(Data to process begins)

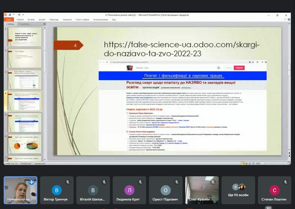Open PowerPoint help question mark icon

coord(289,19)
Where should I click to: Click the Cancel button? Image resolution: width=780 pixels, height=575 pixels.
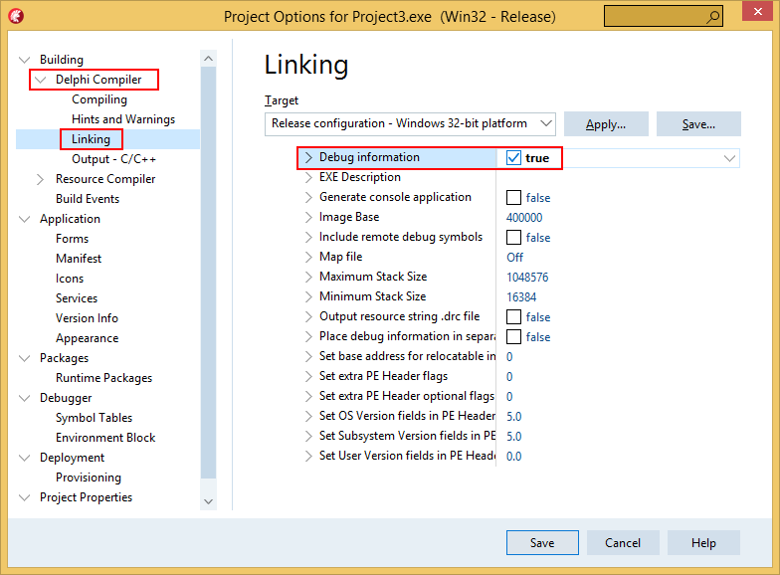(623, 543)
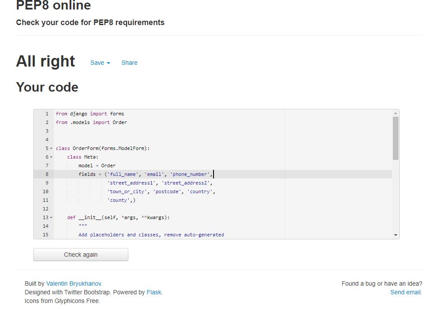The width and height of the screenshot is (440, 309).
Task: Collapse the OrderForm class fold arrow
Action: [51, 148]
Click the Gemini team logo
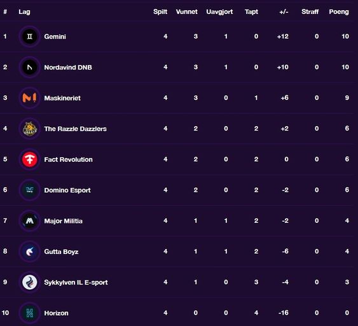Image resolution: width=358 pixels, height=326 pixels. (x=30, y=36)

(Data to process ends)

For this exercise, set down exactly the lines that run from the line holding "Where should I" to the last line of the records above; include both end lines and omit pictures.

Where should I click to: Click the Cancel button? Image resolution: width=780 pixels, height=575 pixels.
(623, 543)
The width and height of the screenshot is (440, 309).
Task: Collapse the OrderForm class fold arrow
Action: [51, 148]
Click the Gemini team logo
Image resolution: width=358 pixels, height=326 pixels. (x=30, y=36)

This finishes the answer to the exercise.